Facebook just put out a paper on “Newtonian Monte Carlo” posting it here if anyone has an opinion on it. From the abstract:
We present Newtonian Monte Carlo (NMC), a method to improve Markov Chain Monte Carlo (MCMC) convergence by analyzing the first and second order gradients of the target density to determine a suitable proposal density at each point. Existing first order gradient-based methods suffer from the problem of determining an appropriate step size. Too small a step size and it will take a large number of steps to converge, while a very large step size will cause it to overshoot the high density region. NMC is similar to the Newton-Raphson update in optimization where the second order gradient is used to automatically scale the step size in each dimension. However, our objective is not to find a maxima but instead to find a parameterized density that can best match the local curvature of the target density. This parameterized density is then used as a single-site Metropolis-Hastings proposal.
As a further improvement on first order methods, we show that random variables with constrained supports don’t need to be transformed before taking a gradient step.
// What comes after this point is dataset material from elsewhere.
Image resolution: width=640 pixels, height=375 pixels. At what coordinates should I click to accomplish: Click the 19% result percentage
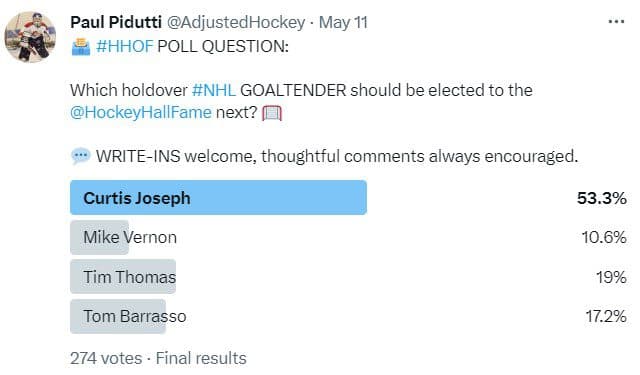611,277
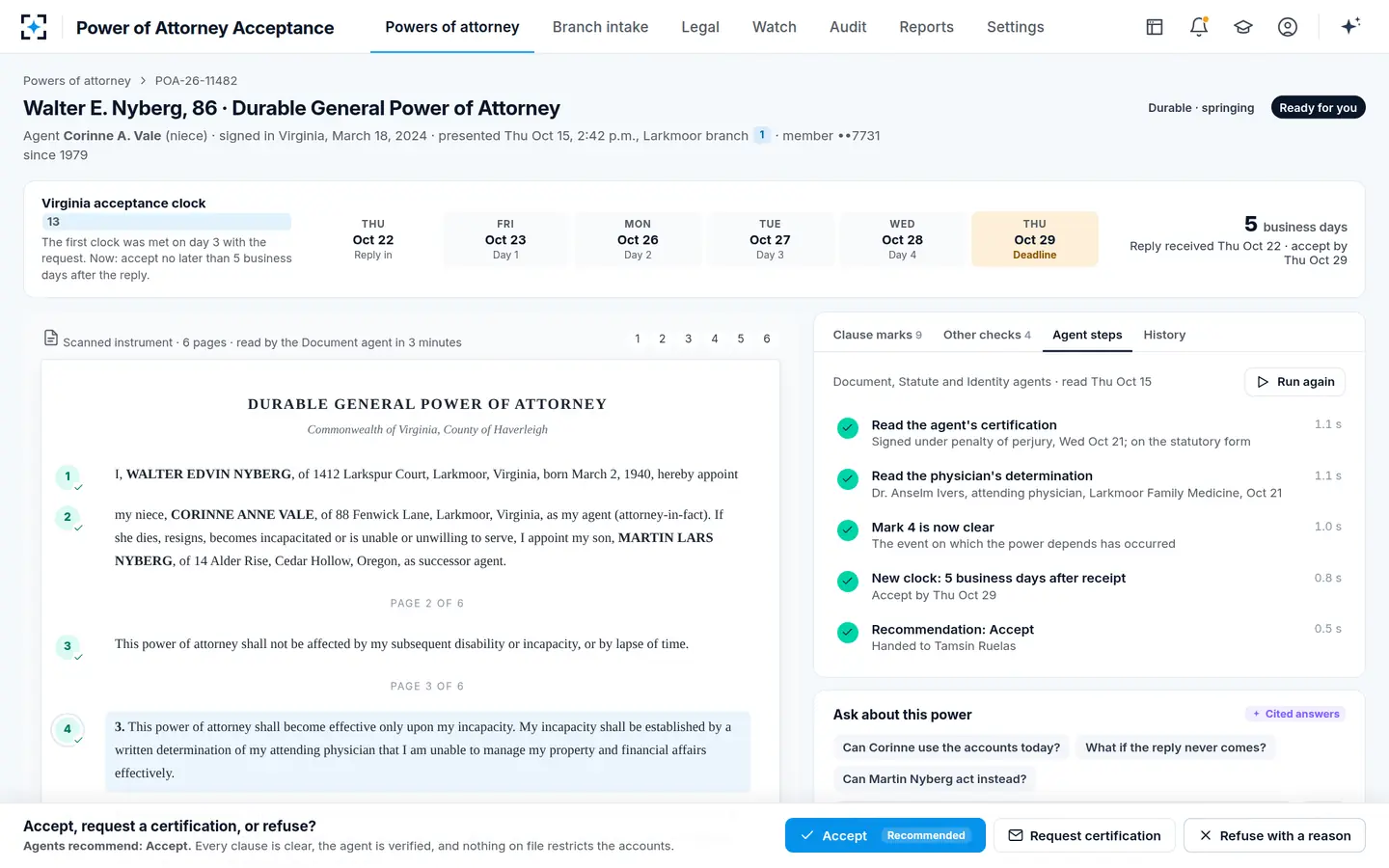Open the layout panel icon in header
Image resolution: width=1389 pixels, height=868 pixels.
click(1155, 27)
NMC directly matches constrained random variables to a proposal density with the same support thus keeping the curvature of the target density intact.
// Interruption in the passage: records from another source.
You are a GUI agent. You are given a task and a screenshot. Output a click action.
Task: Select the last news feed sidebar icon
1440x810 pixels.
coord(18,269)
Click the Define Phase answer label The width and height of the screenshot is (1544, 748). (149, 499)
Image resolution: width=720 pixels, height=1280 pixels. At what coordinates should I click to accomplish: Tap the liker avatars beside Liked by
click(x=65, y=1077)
We demonstrate the efficiency of NMC on a number of different domains. For statistical models where the prior is conjugate to the likelihood, our method recovers the posterior quite trivially in one step. However, we also show results on fairly large non-conjugate models, where NMC performs better than adaptive first order methods such as NUTS or other inexact scalable inference methods such as Stochastic Variational Inference or bootstrapping.
I’m bad at math, but it looks like they need the analytical derivatives for each proposal distribution but can still just use autodiff for the models log prob calculation?